Initiative populaire (3) : la Suisse et l’Allemagne

Avant d’en venir à la situation belge, il vaut la peine de se donner quelques points de comparaison. La Suisse et l’Allemagne sont deux états fédéraux (dont le fédéralisme est sans doute plus cohérent qu’en Belgique) connaissant diverses procédures d’initiative populaire.

La Suisse

À côté de son Conseil national (composé par élection au scrutin proportionnel) et du Conseil des états (chaque canton y désigne ses représentants selon ses propres règles), celle-ci connaît en effet depuis plus d’un siècle, à son niveau fédéral[1],

  • le référendum obligatoire sur les révisions constitutionnelles adoptées par le Parlement et l’adoption des traités internationaux
  • le référendum facultatif d’initiative populaire sur les lois adoptées par le Parlement
  • le référendum d’initiative populaire en vue de modifier la Constitution

Il n’y a donc pas de référendums (type « Brexit ») organisés sur base d’une libre décision des autorités politiques (ce que certains nomment alors « plébiscite »). Il n’y a pas non plus, au niveau fédéral toujours, de référendums d’initiative populaire en matière législative, mais bien une possibilité de veto sur base d’une initiative populaire (b). Cependant, lorsqu’un référendum d’initiative populaire entraîne une modification de la Constitution (c), cela conduit généralement à des modifications législatives, qui pourraient à leur tour éventuellement faire l’objet d’un veto populaire (b).

Les référendums sont également au cœur de la vie démocratique des cantons et leur étendue y est même souvent plus large qu’au niveau fédéral (variable selon les cantons): on y pratique, par exemple, le référendum financier (pour les dépenses dépassant un certain montant), le référendum législatif (et constitutionnel) obligatoire, l’initiative législative (et constitutionnelle)… De plus, les grandes communes organisent également de nombreux référendums de divers types (les plus petites fonctionnant quant à elles sur base d’assemblées populaires ouvertes). Ainsi, pour donner une idée de ce que ces différents référendums représentent en termes d’intervention démocratique, un citoyen de Zurich a pu participer, en une seule année, tous niveaux confondus, à 6 élections et 30 votations[2] !

L’Allemagne

Les seize états fédérés allemands[3] disposent de l’initiative populaire décisionnelle (IPD) en matière législative. Une proposition de loi d’initiative populaire doit être soit acceptée par le parlement du Land, soit soumise par référendum à la décision du peuple. Il s’agit donc d’une initiative « indirecte »[4] puisque le référendum n’est pas automatique.

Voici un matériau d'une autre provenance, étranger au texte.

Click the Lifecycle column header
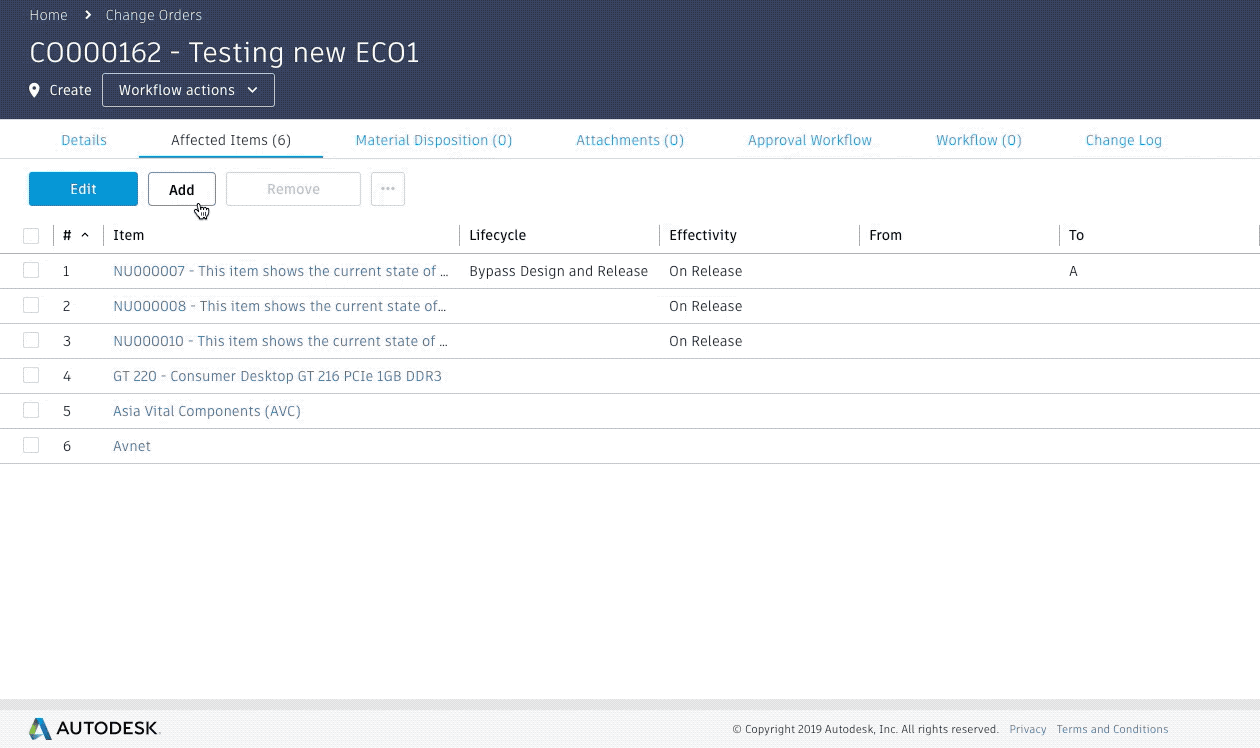 coord(497,236)
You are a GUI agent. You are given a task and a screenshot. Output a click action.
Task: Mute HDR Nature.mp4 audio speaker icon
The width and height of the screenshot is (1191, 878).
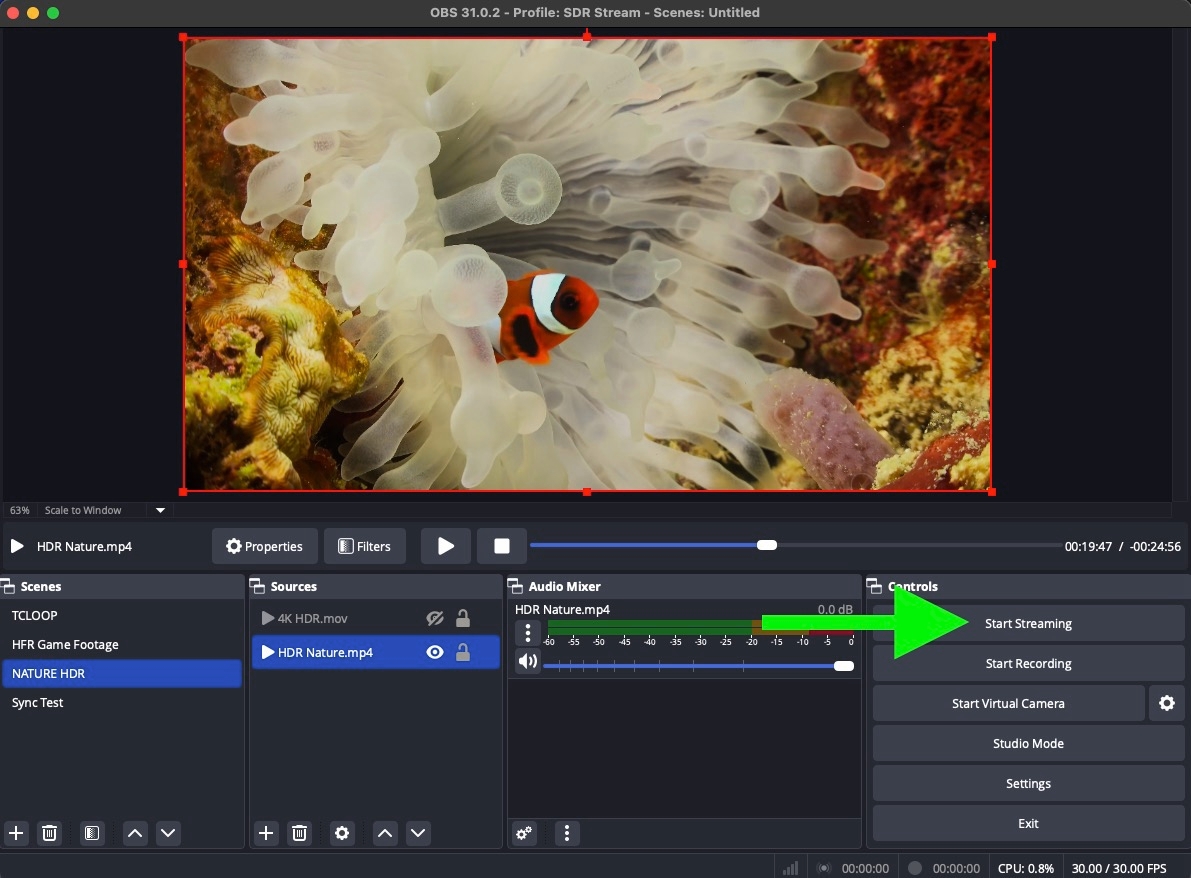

Douze des seize Lander connaissent également l’initiative populaire « propositive » (IPP) par laquelle est soumise au parlement du Land une simple proposition sur laquelle il doit se prononcer après débat sans qu’un référendum soit possible en dernier ressort. En contrepartie, l’IPP bénéficie d’un élargissement de ses objets possibles et d’un assouplissement de ces modalités.

Enfin, notons encore que cinq Lander sur les douze qui connaissent les deux types d’initiative lient celles-ci entre elles faisant de l’IPP la première étape de l’IPD[5]. Tous les Lander reconnaissent également la possibilité (moyennant diverses limitations) d’une révision partielle[6] de la Constitution par le moyen d’une initiative populaire.

[1] La Suisse fédère 26 cantons disposant chacun de leurs propres constitution, Parlement, gouvernement et tribunaux.

[2] Voir Bruno Kaufmann, Rolf Büchi, Nadja Braun, Guide de la démocratie directe en Suisse et au-delà, IRI, 2007, pp.116-120.

[3] Stéphane Schott, L’initiative populaire dans les états fédérés allemands, contribution à la connaissance d’une institution démocratique, L.G.D.J., 2012, pp.36-46.

[4] Elle est directe dans la majorité des états fédérés américains concernés.

[5] Entre 1946 et 2007, 43 IPP non liées et 206 IPP liées ou demandes d’IPD. Sur ces 206 procédures, 14 ont conduit à l’organisation d’un référendum. S. Schott, p.46.

[6] De façon très intéressante, le Land de Brandebourg (environ 2,5 millions d’habitants) prévoit la possibilité d’une initiative populaire de révision totale de la Constitution via une demande (par au moins 10% du corps électoral) d’élection d’une assemblée constituante. La décision d’organiser cette élection est soumise au peuple par le biais d’un référendum (qui doit recueillir une majorité de 2/3 sur au moins la moitié du corps électoral) sauf décision favorable du parlement à une majorité des 2/3. S. Schott, p.300-301.